Limitations of this review include location of all authors in Australia, so it is possible that relevant papers and reports from Canada, New Zealand, and the United States were missed. However, the review was based on a systematic review of the published and grey literature using pre-defined terms and conducted by an experienced librarian. We excluded studies that used measurement tools with Indigenous children and youth in non-primary healthcare settings such as through digital apps e.g. [70], in schools e.g. [71, 72], child protection e.g. [73] and juvenile justice settings e.g. [74], and focussed instead solely on those used in primary healthcare settings. Primary healthcare settings are the most accessible form of care in many Indigenous communities and as described by the World Health Organisation, is the most appropriate space to measure wellbeing of youth. We also excluded studies that focussed on organisational performance criteria for the youth wellbeing services of primary healthcare services, e.g. [76], on the basis that they did not measure the wellbeing of Indigenous children or youth.

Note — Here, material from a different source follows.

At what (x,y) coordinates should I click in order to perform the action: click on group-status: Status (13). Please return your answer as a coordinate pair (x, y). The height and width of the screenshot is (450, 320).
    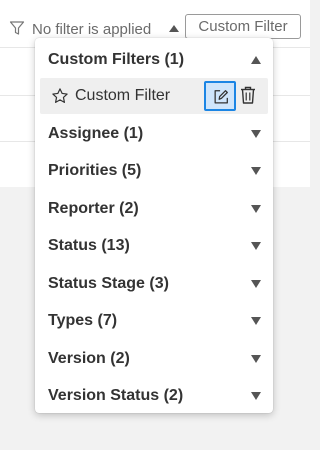
    Looking at the image, I should click on (154, 246).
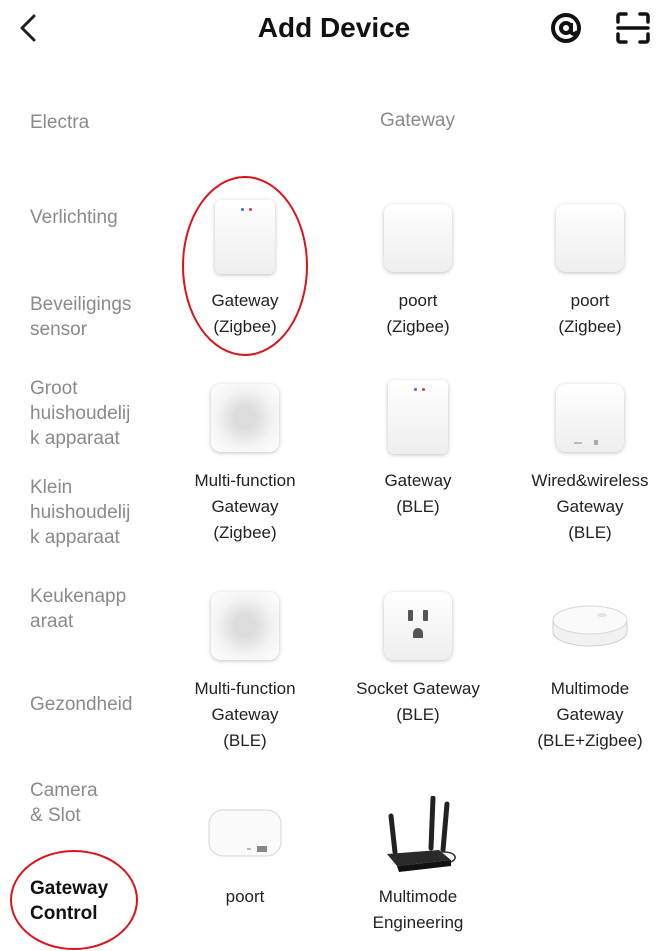 Image resolution: width=668 pixels, height=951 pixels. I want to click on sidebar-item-beveiligingssensor: Beveiligings sensor, so click(100, 317).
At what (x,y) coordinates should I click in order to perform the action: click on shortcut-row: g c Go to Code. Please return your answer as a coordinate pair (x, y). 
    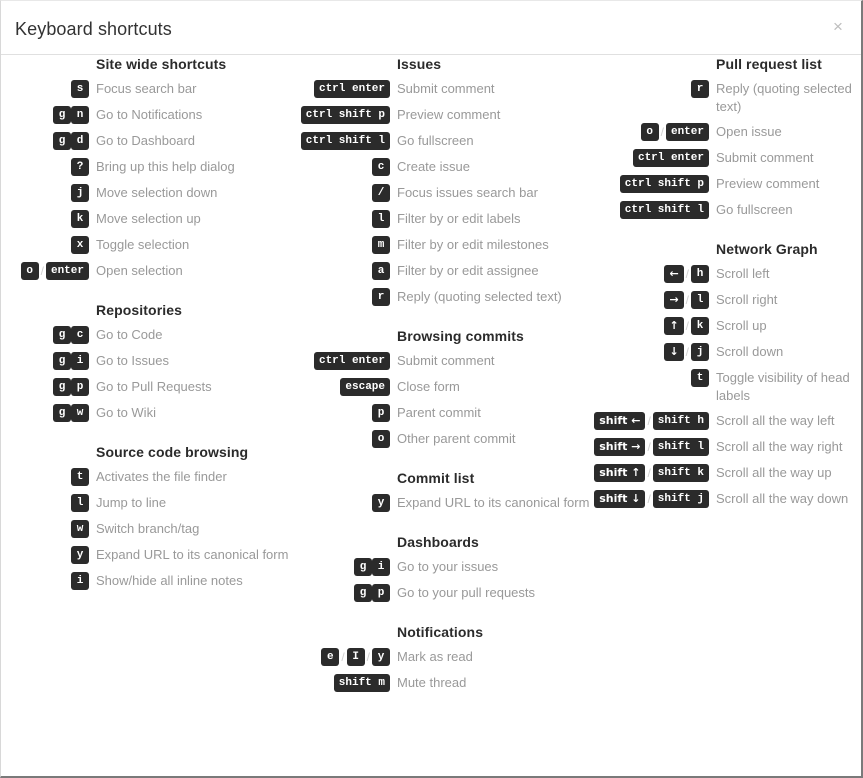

Finally we acknowledge that there are critiques of some of our desirability criteria. For example, measurement instruments developed specifically by or for Indigenous populations have been critiqued as being unable to be norm-referenced to the general population and hence potentially perpetuating unhelpful assumptions of difference and perceptions of disparity (e.g. [37]). However, in primary healthcare settings, benchmarking with the general population was not the priority need. Similarly, administration by self-report is often considered problematic because it is commonly associated with bias; however, there are effective methods for controlling such bias [22]. The international evidence suggests that each of these criteria is worthy of consideration in the assessment of the value of a measurement instrument.

Conclusions

The review is led by an Indigenous researcher and contributes to identifying measurement instruments that are developed for or have been applied in primary healthcare services to measure the wellbeing of Indigenous children and youth. It was conducted at a point in time, and has become particularly pertinent in response to the concerns by Indigenous Australian primary healthcare services about the effects of COVID-19 on youth wellbeing, and the call by the International Group on Indigenous Health Measurement for a robust literature review of relevant wellbeing factors across Indigenous participant samples [13]. The review found that there is a diversity of tools available for use, but only a few that can give a holistic and culturally appropriate measure of wellbeing. Those that best fitted our desirability criteria were the ACHWM, YouthCHAT, ORS, SRS, SDQ, GAD and WASC-Y. Given the importance of Indigenous youth wellbeing, more needs to be done to adapt existing Western tools cross-culturally for use with indigenous youth or further research and refine Indigenous-developed tools to ensure they are validated for different Indigenous youth population groups, needs and settings. This review supports several Australian research studies that are currently underway to develop measures/ screening tools to assess the wellbeing of Indigenous children and youth [65,66,67].